[OpenAFS-devel] Retry transaction creates on transient problems
Rainer Toebbicke
rtb@pclella.cern.ch
Fri, 24 Apr 2009 18:05:17 +0200
Well, I agree with the criticism that there are better ways to handle
concurrency problems than macroscopic poll loops. No better and still cheap
solution did occur to me, which does not mean that there isn't.
The effect however is rare, even in "large production environments" from which
I believe we aren't that far away. The effect of thread tie-up on the
volserver is also negligible from what I see.
The "definite", well engineered solution to the problem is very likely beyond
just a few lines, will produce a substantial debugging tail and consume
development resources that might be useful elsewhere. The patch solves a
concrete problem, namely daily backups failing on a several-thousand-volume
server hence we need it or something equivalent.
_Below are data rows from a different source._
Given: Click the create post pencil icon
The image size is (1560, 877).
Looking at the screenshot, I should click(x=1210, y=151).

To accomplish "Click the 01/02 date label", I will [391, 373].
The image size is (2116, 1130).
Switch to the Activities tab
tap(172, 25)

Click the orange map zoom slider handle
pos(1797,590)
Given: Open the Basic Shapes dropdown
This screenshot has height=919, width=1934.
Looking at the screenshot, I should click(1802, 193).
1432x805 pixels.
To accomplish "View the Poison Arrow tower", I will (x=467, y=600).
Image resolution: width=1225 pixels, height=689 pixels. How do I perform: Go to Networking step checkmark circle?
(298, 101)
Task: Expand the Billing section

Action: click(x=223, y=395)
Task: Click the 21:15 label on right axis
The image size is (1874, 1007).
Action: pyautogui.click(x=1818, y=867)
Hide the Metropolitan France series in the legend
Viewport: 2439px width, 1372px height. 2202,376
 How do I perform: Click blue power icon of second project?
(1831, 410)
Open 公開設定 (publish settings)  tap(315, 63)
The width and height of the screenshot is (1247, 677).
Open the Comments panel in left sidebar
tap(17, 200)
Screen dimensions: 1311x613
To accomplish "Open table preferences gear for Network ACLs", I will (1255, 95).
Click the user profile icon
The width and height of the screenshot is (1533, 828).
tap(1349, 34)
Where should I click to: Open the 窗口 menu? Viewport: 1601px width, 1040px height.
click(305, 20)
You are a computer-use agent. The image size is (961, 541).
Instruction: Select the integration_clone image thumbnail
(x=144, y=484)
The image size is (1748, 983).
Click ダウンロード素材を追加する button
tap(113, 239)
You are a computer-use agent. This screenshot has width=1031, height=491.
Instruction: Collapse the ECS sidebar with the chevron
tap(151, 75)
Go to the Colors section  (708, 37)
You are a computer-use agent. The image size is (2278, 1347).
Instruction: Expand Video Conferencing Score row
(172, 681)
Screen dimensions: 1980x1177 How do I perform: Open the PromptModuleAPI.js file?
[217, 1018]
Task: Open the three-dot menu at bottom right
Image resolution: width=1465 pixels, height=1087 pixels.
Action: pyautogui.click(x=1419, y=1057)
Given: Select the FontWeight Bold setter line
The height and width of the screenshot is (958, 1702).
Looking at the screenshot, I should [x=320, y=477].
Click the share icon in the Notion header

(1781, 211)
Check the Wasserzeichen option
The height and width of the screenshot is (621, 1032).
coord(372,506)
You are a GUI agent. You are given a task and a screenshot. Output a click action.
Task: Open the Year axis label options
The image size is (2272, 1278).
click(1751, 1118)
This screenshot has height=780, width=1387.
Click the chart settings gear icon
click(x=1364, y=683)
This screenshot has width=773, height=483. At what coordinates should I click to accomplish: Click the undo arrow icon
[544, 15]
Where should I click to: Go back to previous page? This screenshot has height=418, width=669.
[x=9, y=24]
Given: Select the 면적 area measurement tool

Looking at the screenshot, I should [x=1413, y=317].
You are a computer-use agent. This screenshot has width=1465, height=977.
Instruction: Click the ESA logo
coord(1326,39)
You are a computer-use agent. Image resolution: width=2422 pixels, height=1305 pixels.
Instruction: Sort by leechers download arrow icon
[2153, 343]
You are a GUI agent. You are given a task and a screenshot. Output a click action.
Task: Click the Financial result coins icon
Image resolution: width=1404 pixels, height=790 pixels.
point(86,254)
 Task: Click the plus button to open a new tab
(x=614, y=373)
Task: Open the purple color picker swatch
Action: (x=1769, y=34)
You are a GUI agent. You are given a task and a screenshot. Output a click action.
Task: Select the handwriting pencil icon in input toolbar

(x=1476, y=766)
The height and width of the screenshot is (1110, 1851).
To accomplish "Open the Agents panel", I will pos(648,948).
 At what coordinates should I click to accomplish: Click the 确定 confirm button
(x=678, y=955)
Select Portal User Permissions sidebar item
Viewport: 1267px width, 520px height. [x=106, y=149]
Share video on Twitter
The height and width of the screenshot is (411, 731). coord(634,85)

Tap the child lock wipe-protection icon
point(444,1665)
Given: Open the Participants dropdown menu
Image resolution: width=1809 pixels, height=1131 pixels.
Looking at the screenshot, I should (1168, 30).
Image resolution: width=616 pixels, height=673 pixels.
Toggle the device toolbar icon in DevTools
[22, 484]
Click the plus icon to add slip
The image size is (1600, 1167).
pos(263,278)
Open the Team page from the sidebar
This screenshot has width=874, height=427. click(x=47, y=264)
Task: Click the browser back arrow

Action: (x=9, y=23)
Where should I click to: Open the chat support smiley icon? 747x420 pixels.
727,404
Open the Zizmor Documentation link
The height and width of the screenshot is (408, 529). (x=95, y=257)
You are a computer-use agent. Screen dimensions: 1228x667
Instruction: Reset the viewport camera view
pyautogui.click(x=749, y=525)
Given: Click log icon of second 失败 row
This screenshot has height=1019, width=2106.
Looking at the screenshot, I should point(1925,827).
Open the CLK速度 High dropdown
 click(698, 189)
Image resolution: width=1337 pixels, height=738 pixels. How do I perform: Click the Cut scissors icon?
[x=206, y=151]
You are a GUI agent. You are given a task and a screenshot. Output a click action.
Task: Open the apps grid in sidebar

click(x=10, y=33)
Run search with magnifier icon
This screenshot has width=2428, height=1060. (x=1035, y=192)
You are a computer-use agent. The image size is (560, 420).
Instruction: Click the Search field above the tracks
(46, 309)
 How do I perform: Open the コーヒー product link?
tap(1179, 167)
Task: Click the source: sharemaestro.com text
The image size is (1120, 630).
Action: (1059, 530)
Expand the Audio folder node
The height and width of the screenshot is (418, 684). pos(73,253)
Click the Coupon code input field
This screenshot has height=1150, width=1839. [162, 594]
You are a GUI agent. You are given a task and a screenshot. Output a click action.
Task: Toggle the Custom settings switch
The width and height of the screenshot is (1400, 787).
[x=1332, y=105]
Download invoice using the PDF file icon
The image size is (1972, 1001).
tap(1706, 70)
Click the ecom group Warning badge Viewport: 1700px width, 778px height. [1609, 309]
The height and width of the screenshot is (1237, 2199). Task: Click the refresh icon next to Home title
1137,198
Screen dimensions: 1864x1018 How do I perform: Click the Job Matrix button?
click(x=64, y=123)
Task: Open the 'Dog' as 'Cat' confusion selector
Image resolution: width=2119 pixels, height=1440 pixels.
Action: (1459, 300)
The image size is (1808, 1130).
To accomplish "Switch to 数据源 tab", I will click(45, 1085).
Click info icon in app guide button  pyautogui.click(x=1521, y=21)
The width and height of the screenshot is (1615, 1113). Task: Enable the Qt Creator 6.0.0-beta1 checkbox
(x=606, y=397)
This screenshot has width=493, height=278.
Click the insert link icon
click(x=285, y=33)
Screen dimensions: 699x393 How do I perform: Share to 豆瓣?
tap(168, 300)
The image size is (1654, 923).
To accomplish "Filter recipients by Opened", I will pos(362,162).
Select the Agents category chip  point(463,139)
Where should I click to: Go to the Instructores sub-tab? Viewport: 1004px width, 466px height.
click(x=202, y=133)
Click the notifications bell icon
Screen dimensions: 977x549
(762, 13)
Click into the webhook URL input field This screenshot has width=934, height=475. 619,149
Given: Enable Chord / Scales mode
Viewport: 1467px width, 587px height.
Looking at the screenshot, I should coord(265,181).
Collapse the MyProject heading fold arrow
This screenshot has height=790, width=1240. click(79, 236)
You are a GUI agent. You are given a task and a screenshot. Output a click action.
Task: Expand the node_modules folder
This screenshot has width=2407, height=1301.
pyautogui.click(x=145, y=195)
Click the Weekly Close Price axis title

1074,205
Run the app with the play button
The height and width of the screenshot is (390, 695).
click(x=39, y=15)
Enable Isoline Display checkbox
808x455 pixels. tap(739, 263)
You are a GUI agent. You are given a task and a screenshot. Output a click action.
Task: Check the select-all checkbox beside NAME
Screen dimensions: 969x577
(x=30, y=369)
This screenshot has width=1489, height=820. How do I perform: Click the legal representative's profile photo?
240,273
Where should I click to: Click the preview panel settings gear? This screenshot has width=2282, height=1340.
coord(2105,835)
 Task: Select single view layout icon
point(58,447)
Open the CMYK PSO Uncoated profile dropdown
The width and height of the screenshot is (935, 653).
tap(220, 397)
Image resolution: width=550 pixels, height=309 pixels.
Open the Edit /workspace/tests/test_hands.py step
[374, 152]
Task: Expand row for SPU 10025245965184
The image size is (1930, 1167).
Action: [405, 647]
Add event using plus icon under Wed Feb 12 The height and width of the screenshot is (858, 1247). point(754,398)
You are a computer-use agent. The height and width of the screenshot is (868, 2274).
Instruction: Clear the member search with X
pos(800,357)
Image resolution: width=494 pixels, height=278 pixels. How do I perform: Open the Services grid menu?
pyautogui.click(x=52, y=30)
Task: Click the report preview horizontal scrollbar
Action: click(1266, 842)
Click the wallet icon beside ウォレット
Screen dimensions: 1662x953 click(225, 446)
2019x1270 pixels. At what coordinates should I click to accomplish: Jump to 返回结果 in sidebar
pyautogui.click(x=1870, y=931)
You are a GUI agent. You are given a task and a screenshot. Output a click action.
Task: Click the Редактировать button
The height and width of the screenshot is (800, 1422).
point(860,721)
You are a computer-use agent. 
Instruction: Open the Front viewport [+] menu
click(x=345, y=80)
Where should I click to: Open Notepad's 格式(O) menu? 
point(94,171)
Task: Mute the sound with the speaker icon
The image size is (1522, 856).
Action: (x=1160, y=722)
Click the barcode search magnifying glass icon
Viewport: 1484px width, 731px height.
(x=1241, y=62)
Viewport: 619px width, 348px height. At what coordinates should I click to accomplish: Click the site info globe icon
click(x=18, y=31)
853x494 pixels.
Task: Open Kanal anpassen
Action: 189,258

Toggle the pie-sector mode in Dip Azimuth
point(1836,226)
I decided to share it,
perhaps there are suggestions to improve it which are worth the additional
effort.
Tom Keiser schrieb:
> On Thu, Apr 16, 2009 at 11:11 AM, Rainer Toebbicke <rtb@pclella.cern.ch> wrote:
>> The attached patch causes a transient failure to create a volume transaction
>> to be retried, brutally three times in 1 sec intervals.
>>
>> The problem usually only affects servers with ten-thousands of volumes,
>> where a simple "vos listvol" could easily disturb a simultaneous "vos
>> backupsys", or one out of two simultaneous "vos listvols" could print
>> thousands of error messages depending on how they race.
>>
>> Note: The patch "undoes" another patch (and its correction) in that area -
>> that's not elegant but ok as it predates that patch and fixes both problems
>> in one go, for the first one in a slightly different manner.
>>
>
> I don't think this patch is the right approach to the problem. Server
> threads should be treated as a precious resource. Holding calls
> active for several seconds at a time to circumvent the fact that
> vos/libadmin lack sufficient retry logic is a suboptimal solution
> which will reduce volop parallelism in large production environments.
> Granted, having vos clients poll every few seconds is also suboptimal
> from a fair queuing perspective, but there are other, better solutions
> to that problem which don't unnecessarily tie up server threads.
>
> Cheers,
>
> -Tom
>
>
>
--
=-=-=-=-=-=-=-=-=-=-=-=-=-=-=-=-=-=-=-=-=-=-=-=-=-=-=-=-=-=-=-=-=-=-=-=-=-=-=
Rainer Toebbicke
European Laboratory for Particle Physics(CERN) - Geneva, Switzerland
Phone: +41 22 767 8985 Fax: +41 22 767 7155